Sou uma pessoa sem senso de direção, nascida em tempos de Guia Quatros Rodas impresso, e nem os satélites e os aplicativos atuais me ajudaram a desvendar e trafegar no que viria ao meu encontro. Grandes avenidas iluminadas e ruelas na penumbra, infinitos caminhos, encontros, desencontros, vistas incríveis e multas por infrações.
Aquela porção de cachos, uma camisa de animal print, um sono tranquilo, um inesperado futuro à frente, tudo apoiado no meu braço dormente e formigando, que eu não mexeria por nada nessa vida para não estragar a cena. Era tempo de Gilsons nos streamings. Várias queixas de você, sem dúvidas, mas “algum ritmo em comum fez nos encontrar”, com pipoca e brigadeiro à vontade naquele microcosmo.

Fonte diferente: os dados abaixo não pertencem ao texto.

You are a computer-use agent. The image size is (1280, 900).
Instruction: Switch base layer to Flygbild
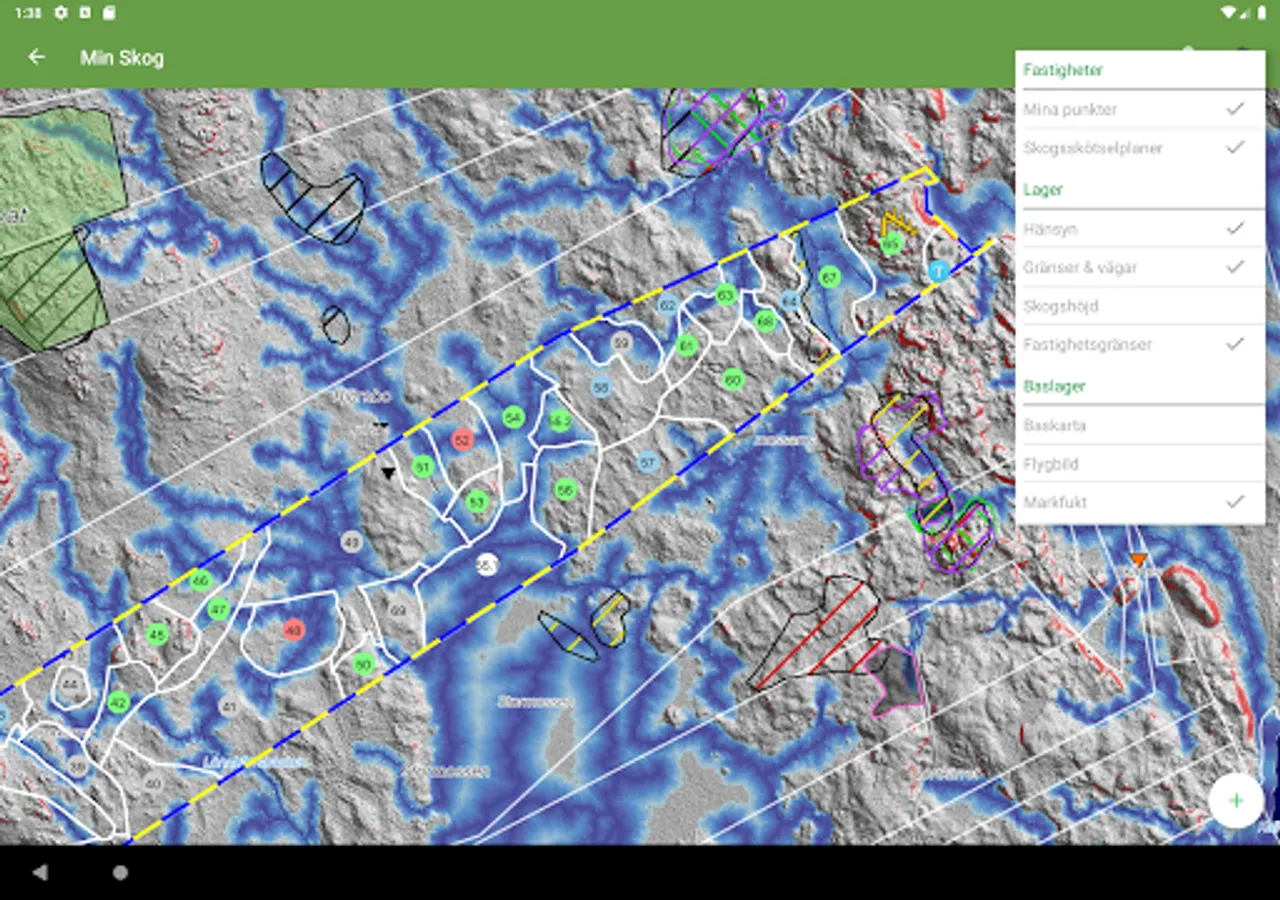pyautogui.click(x=1140, y=464)
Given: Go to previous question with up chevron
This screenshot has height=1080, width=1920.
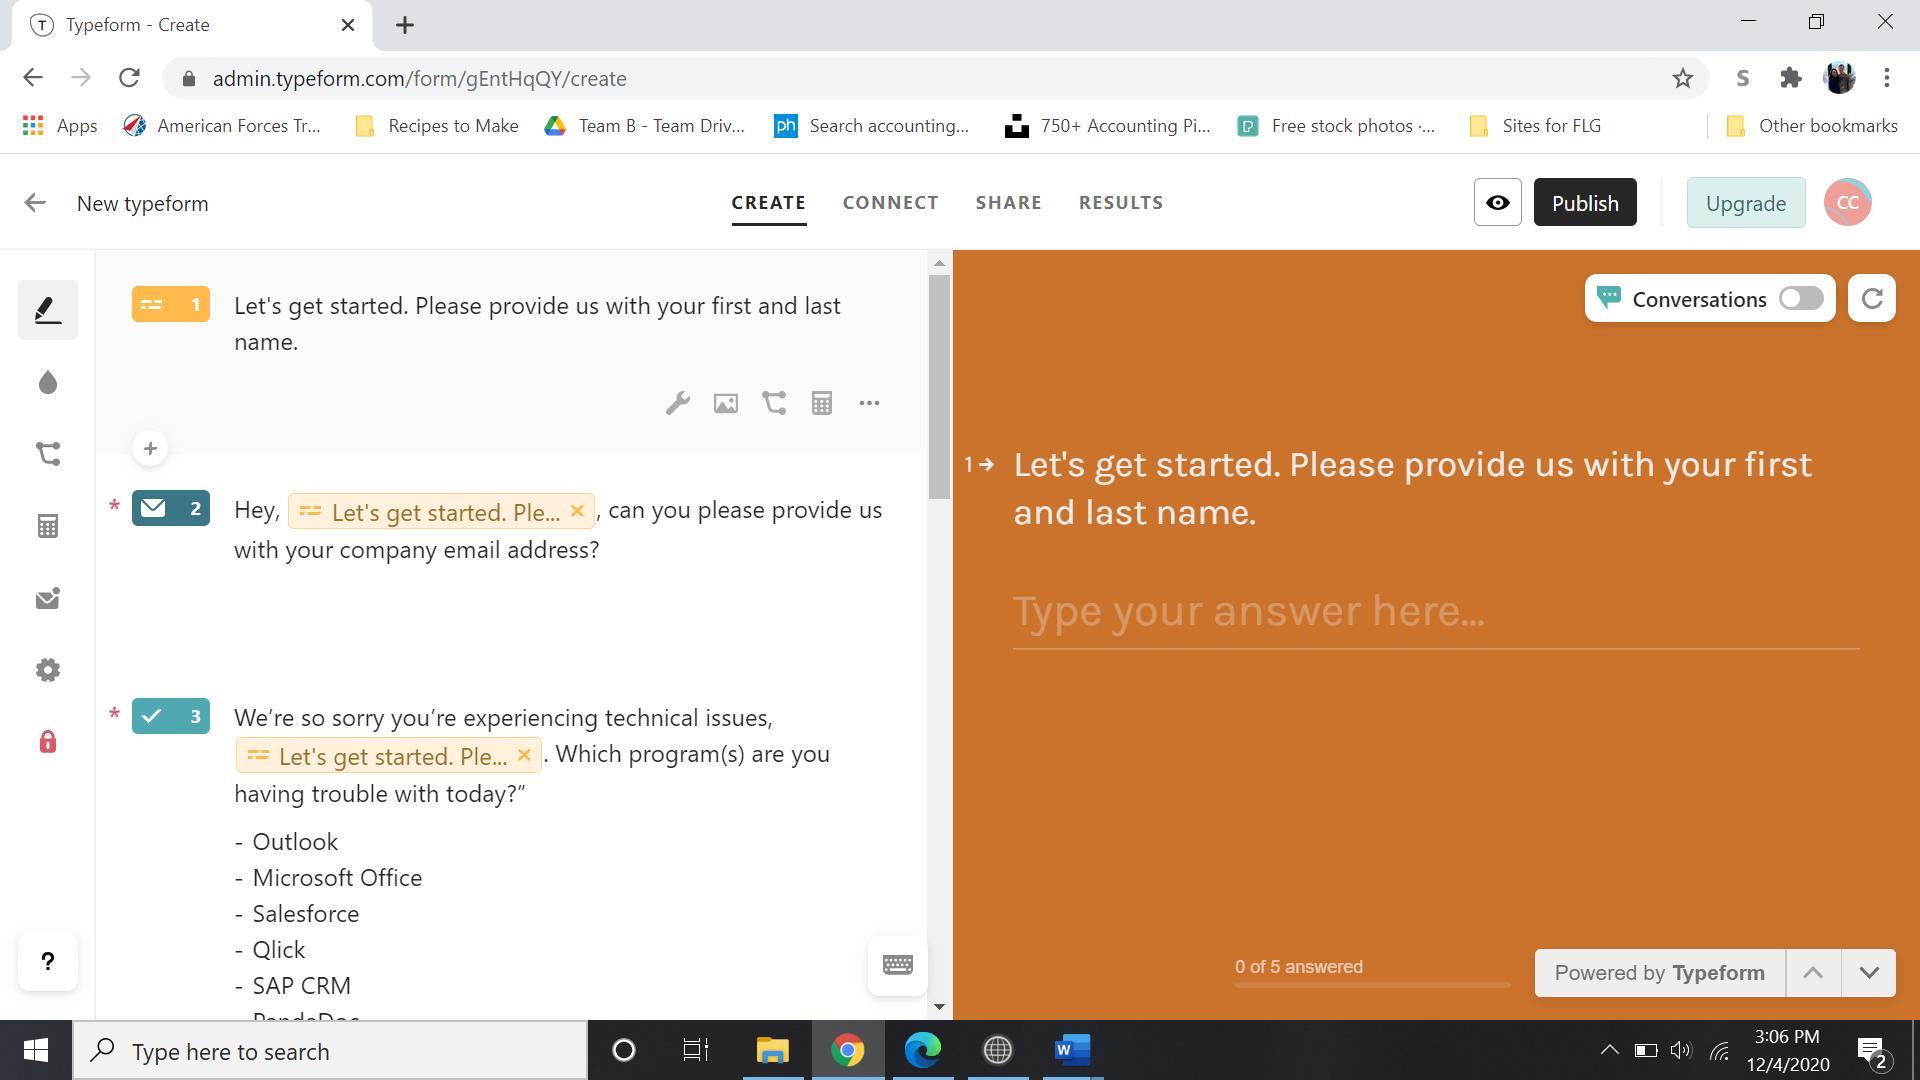Looking at the screenshot, I should tap(1812, 973).
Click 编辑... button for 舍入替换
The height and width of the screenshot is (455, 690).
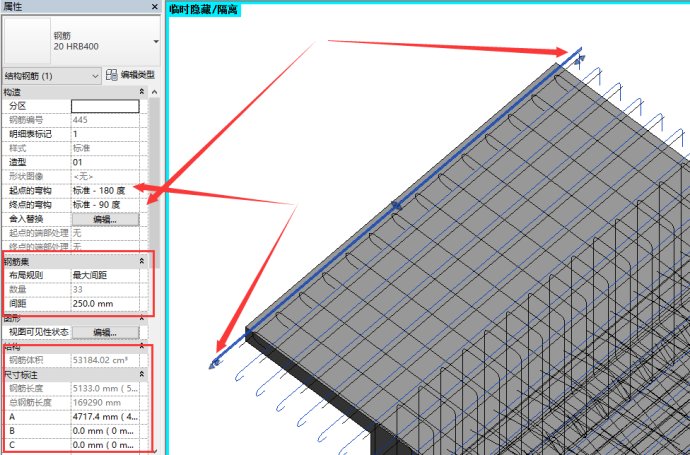(104, 218)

E foram muitos cabelos, os seus e os meus, ainda que em tão pouco tempo. Se Einstein dizia que o tempo passa mais devagar para quem se move a uma velocidade alta, o que é a paixão se não a loucura no mais intenso acelerar?

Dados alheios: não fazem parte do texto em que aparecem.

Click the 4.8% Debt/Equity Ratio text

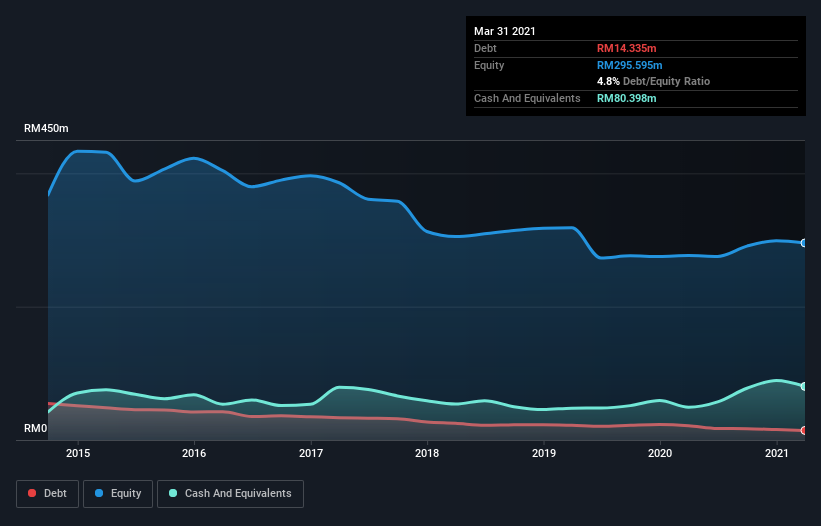(653, 81)
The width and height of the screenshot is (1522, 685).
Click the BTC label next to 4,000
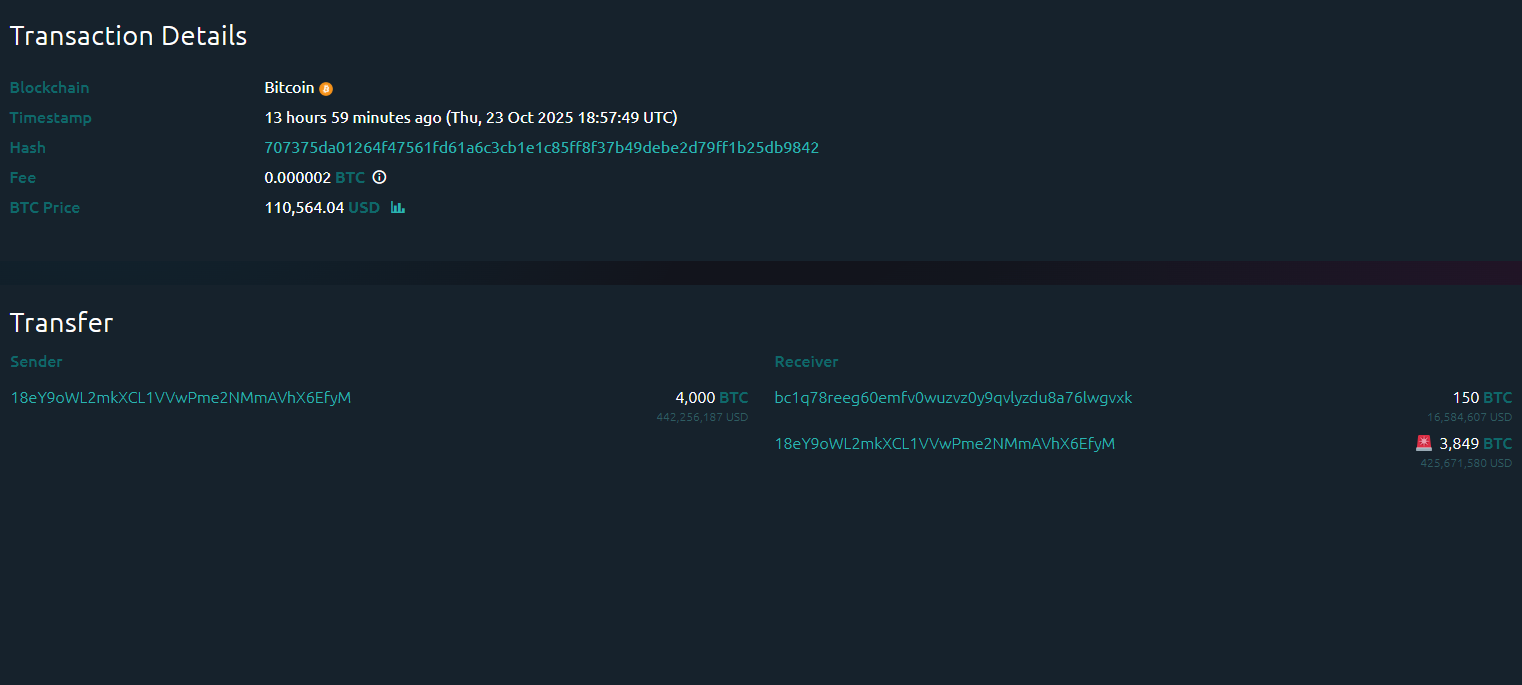(733, 397)
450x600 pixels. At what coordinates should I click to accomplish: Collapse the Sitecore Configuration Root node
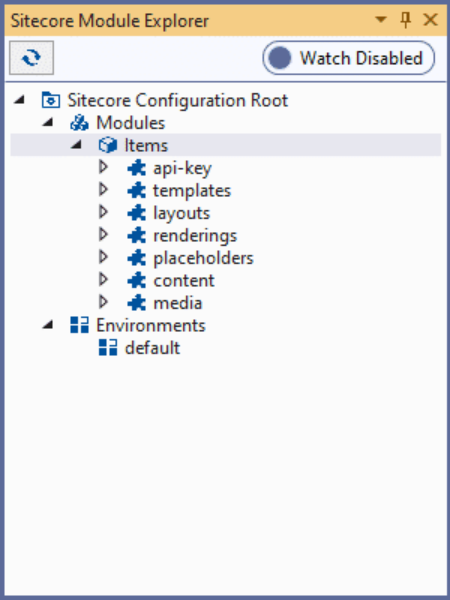19,100
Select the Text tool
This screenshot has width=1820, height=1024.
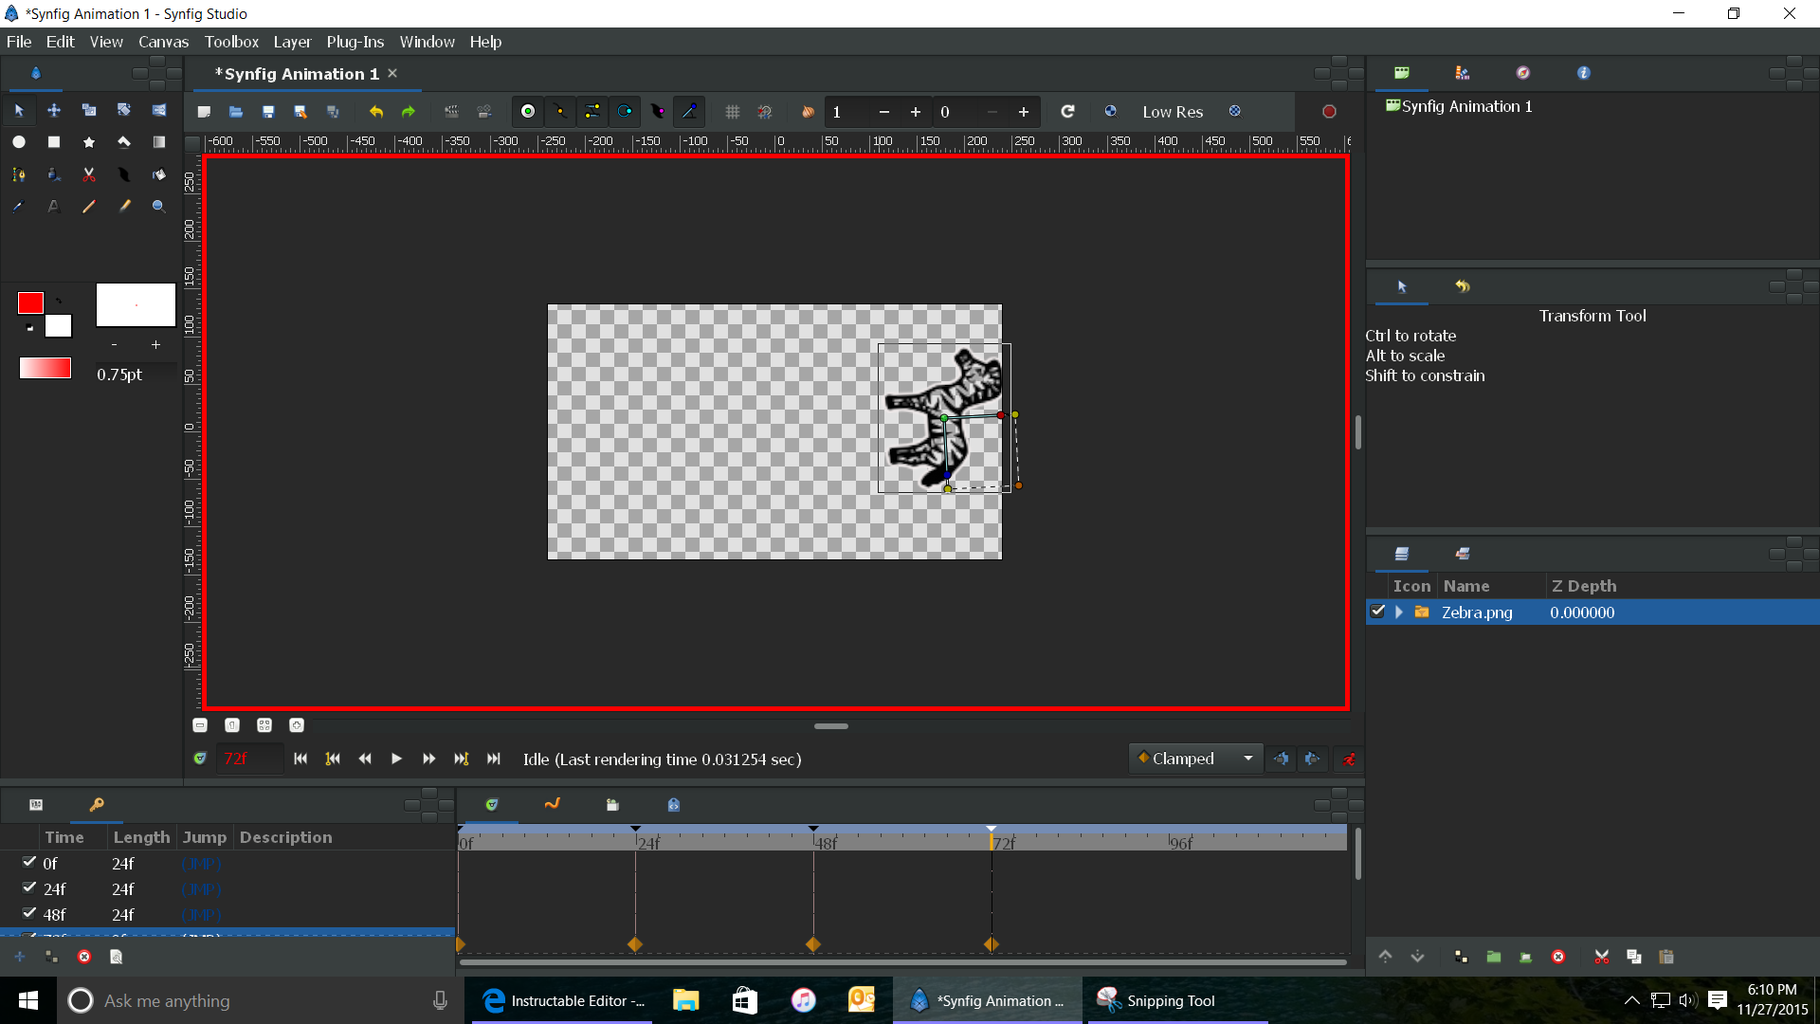(53, 207)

- “Ih, filho, você tá diferente”, dizia minha mãe. “Tá com cara de apaixonado”.
- Talvez eu esteja.
- Vá devagar, hein.
Como ir devagar se você já tinha percorrido quase dois mil quilômetros e instalado sua branquíssima roupa de cama no meu caleidoscópico apartamento?
Se tem uma coisa com a qual você não precisa se preocupar é com me despedaçar, porque alguém já dinamitou esse terreno antes, e de novo, e eu sigo acreditando que até a maneira como os corações se despedaçam é bonita.
Até por isso virei um panfletário de "Amor Líquido", de Zygmunt Bauman, porque também acredito que “sem humildade e coragem não há amor. Essas duas qualidades são exigidas, em escalas enormes e contínuas, quando se ingressa numa terra inexplorada e não-mapeada.” E para o quê mais vivemos se não tentar decifrar todas essas estradas, até entendermos que a viagem é tão preciosa e o destino talvez nem exista? Bora parar para abastecer e colocar a próxima playlist.
Moreno, flor do desejo, ai, teu cheiro em meu lençol. Desço pra rua, sinto saudade. Suspiro quando o celular rememora alguma foto ou alguém me pede para contar o nosso causo. Espero e torço para que você seja feliz e siga realizando seus sonhos, no sono mais tranquilo, num abraço afetuoso, embalado em amor.